§ **SOURCE INFORMATION**:

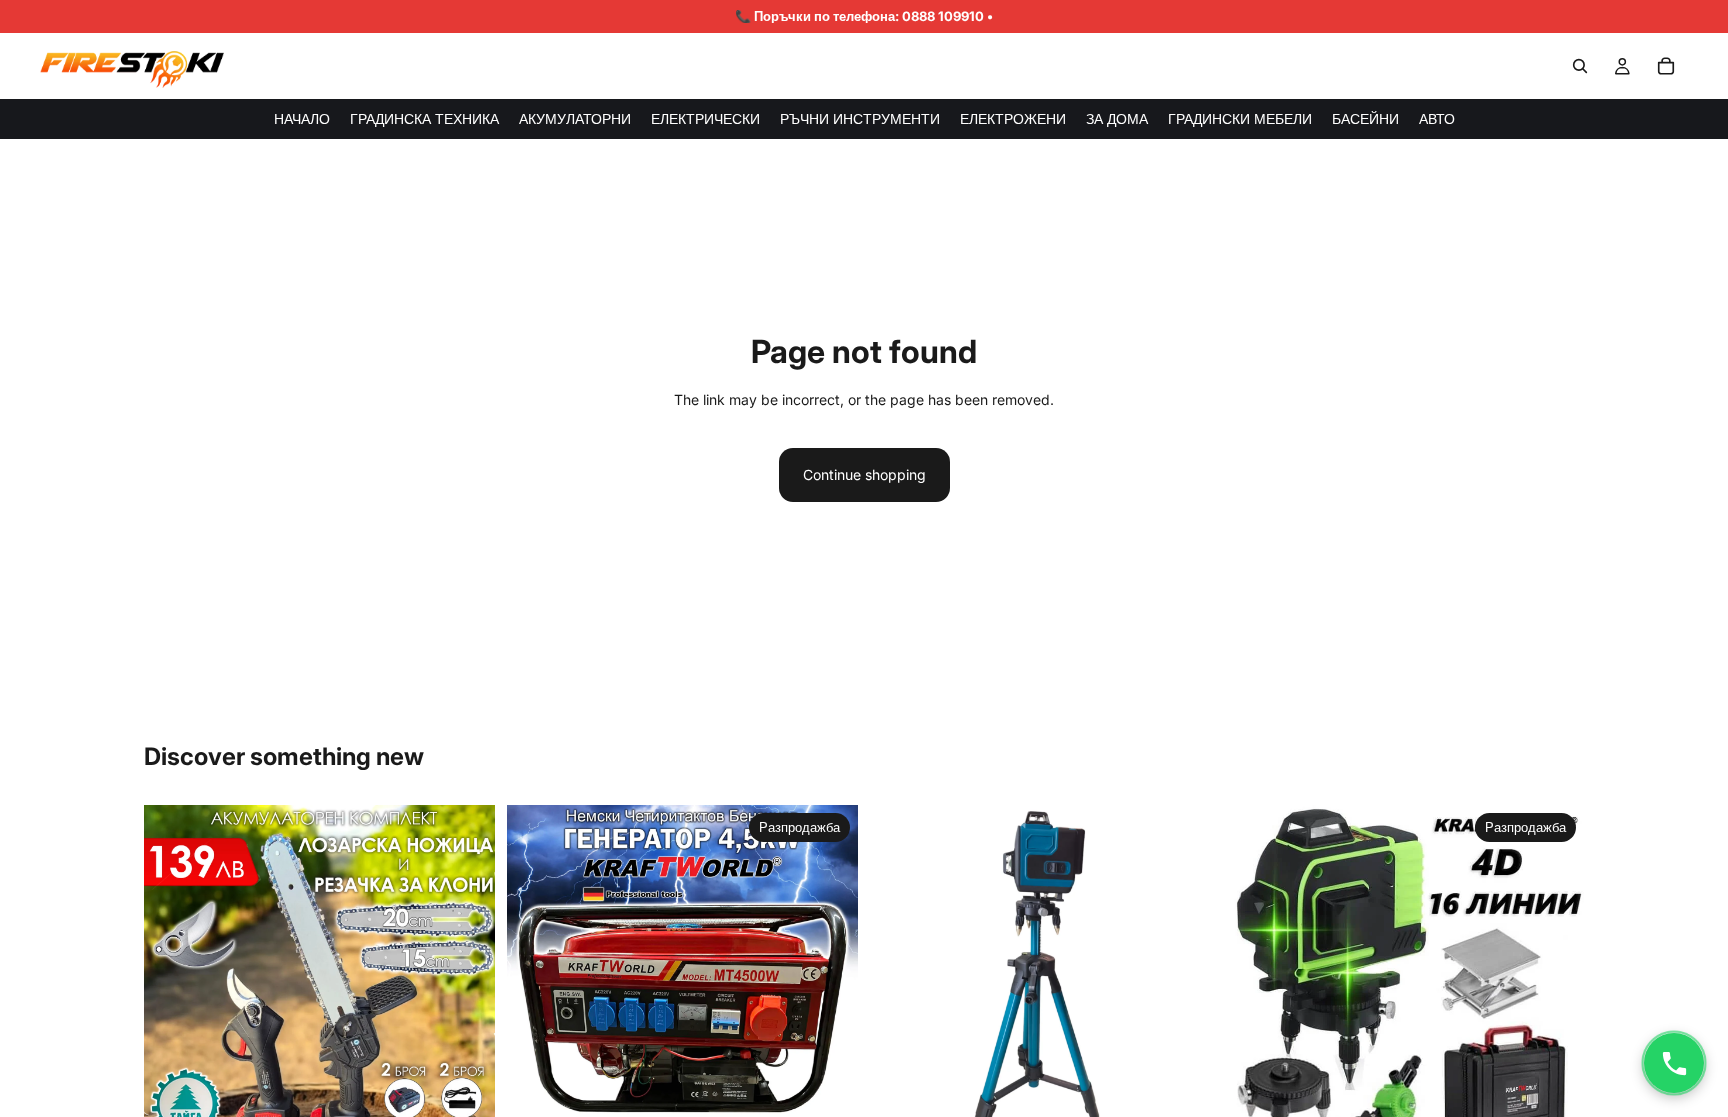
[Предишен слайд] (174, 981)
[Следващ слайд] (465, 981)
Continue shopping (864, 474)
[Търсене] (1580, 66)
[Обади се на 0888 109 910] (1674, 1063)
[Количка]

§ **WHAT THE EXERCISE ASKS**:
Without the pictures, give all of the entries above again exactly.

§ **TASK SOLUTION**:
[Предишен слайд] (174, 981)
[Следващ слайд] (465, 981)
Continue shopping (864, 474)
[Търсене] (1580, 66)
[Обади се на 0888 109 910] (1674, 1063)
[Количка]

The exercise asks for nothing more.